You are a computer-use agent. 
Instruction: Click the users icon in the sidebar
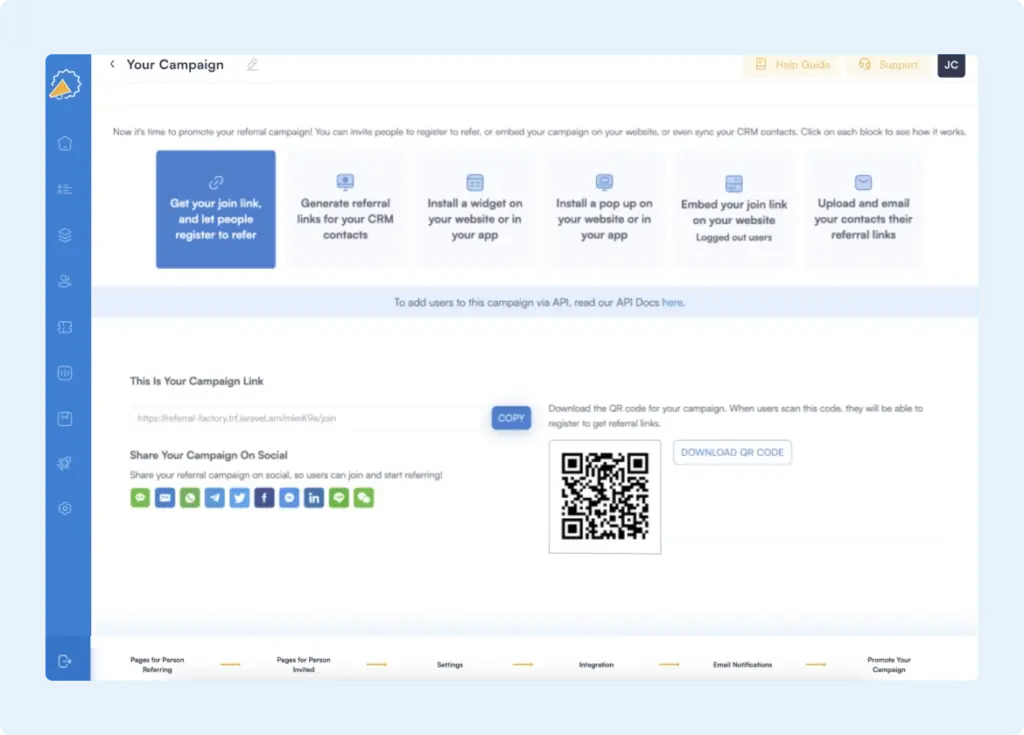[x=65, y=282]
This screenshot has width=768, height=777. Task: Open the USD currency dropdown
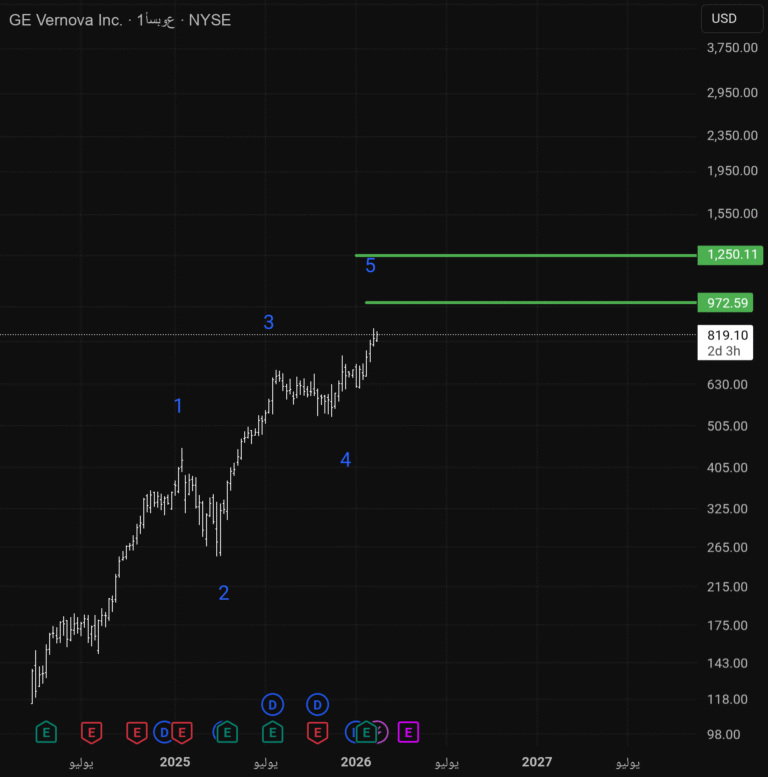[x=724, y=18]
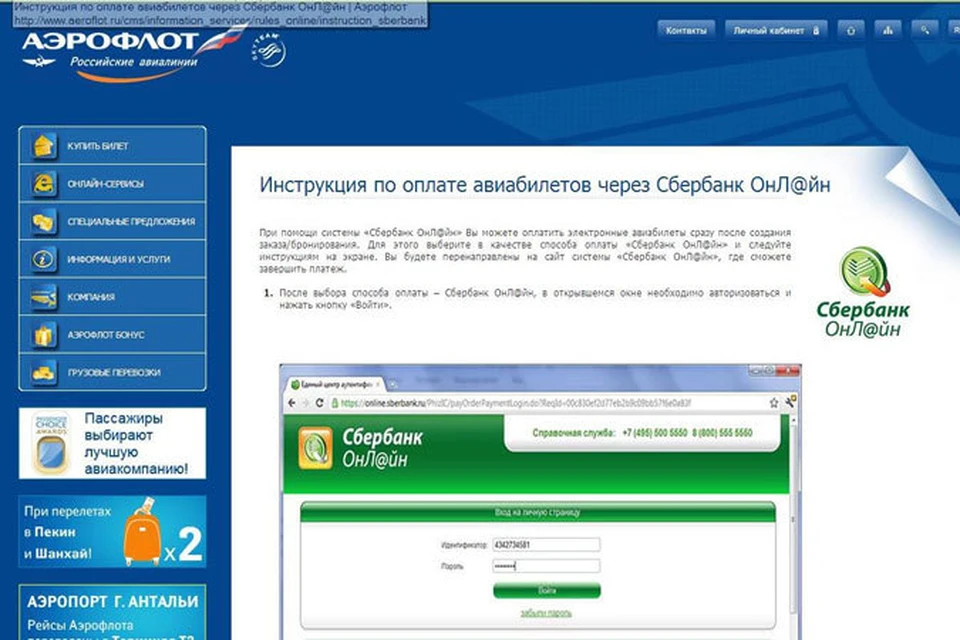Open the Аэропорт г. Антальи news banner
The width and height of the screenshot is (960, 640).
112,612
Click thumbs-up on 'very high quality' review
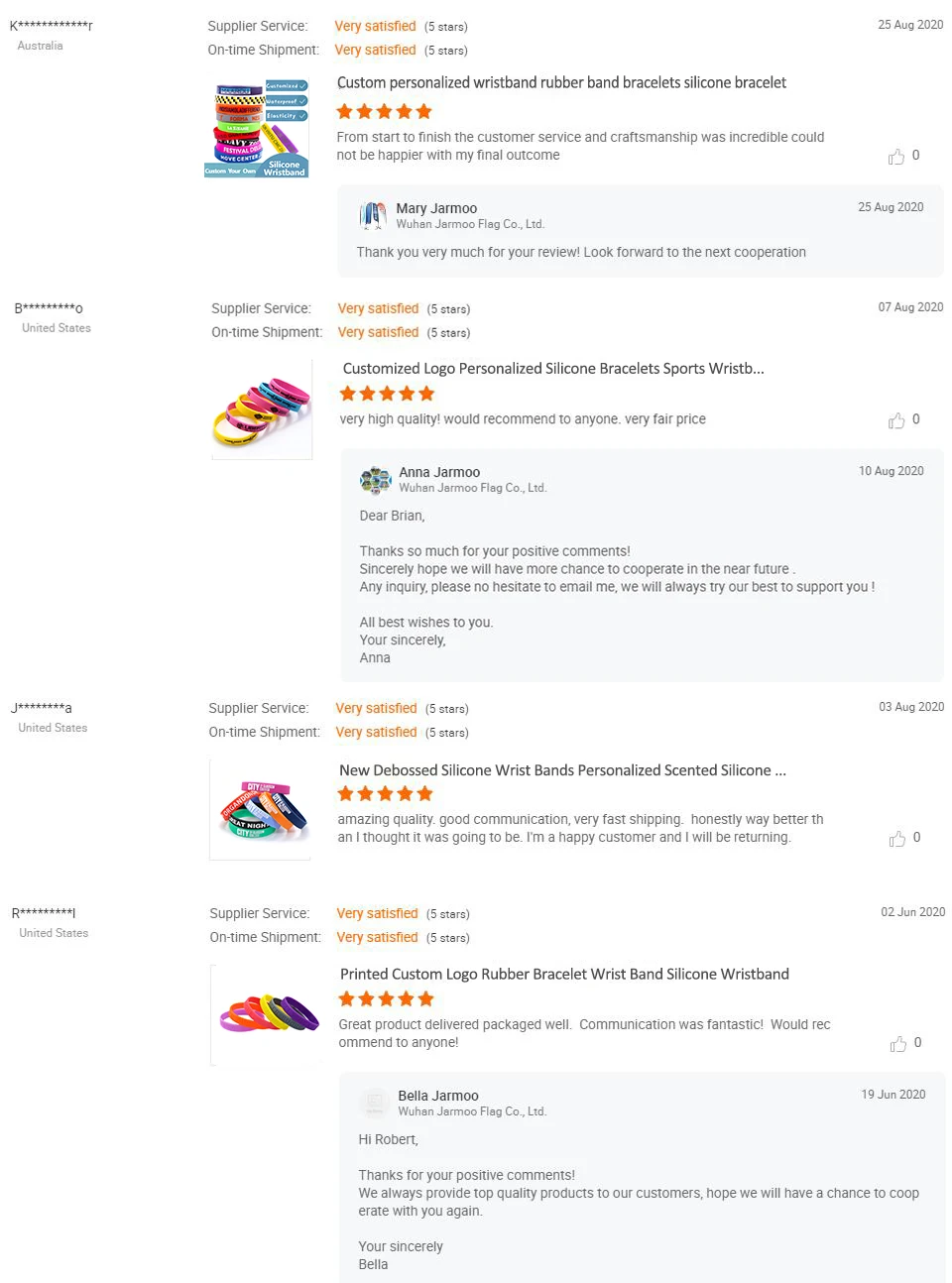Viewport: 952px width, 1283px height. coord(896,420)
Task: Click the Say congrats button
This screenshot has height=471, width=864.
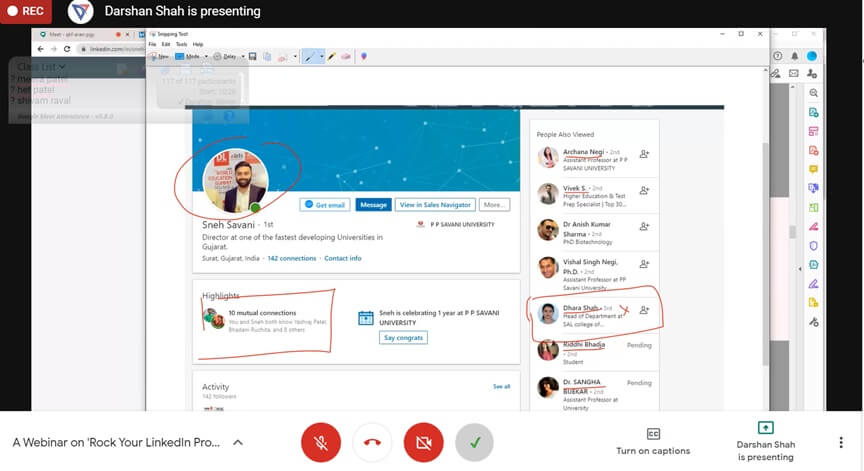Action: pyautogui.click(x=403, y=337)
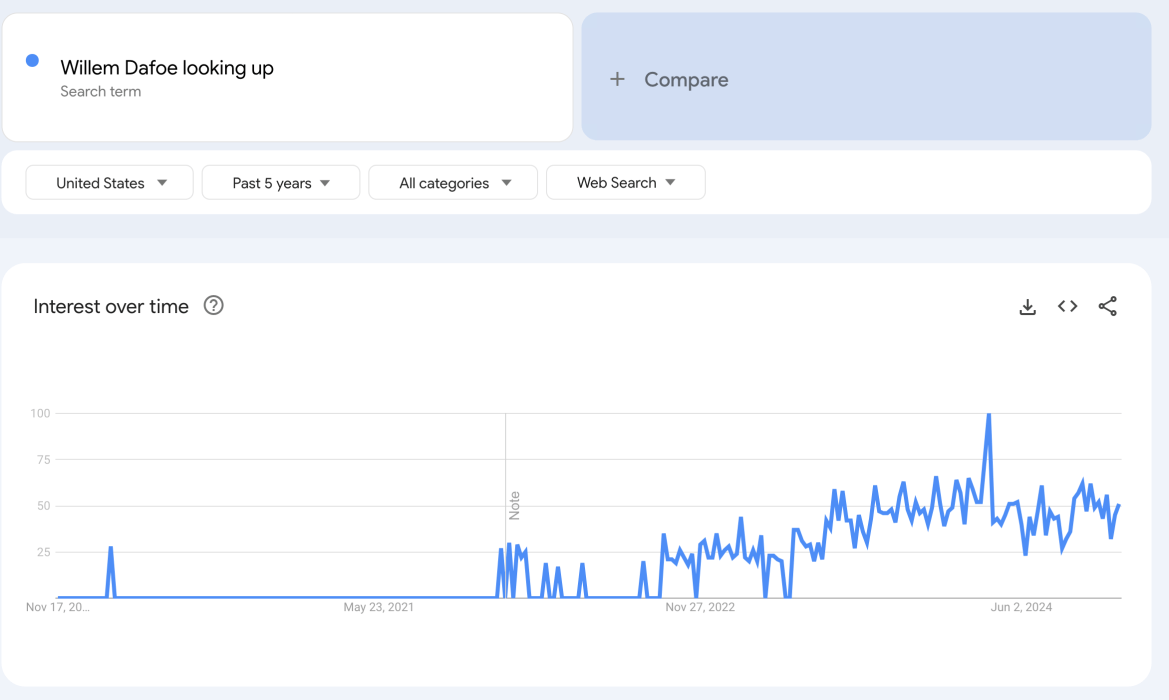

▶ **PROMPT**: In transcribing the lines above, omit the images and keep all else exact.

▶ **ANSWER SECTION**:
You are a computer-use agent. 
Instruction: Click the users icon in the sidebar
[x=65, y=282]
This screenshot has width=768, height=777. Task: Open the USD currency dropdown
[x=724, y=18]
Open the Аэропорт г. Антальи news banner
The width and height of the screenshot is (960, 640).
112,612
Click thumbs-up on 'very high quality' review
Viewport: 952px width, 1283px height. coord(896,420)
Task: Click the Say congrats button
This screenshot has height=471, width=864.
Action: pyautogui.click(x=403, y=337)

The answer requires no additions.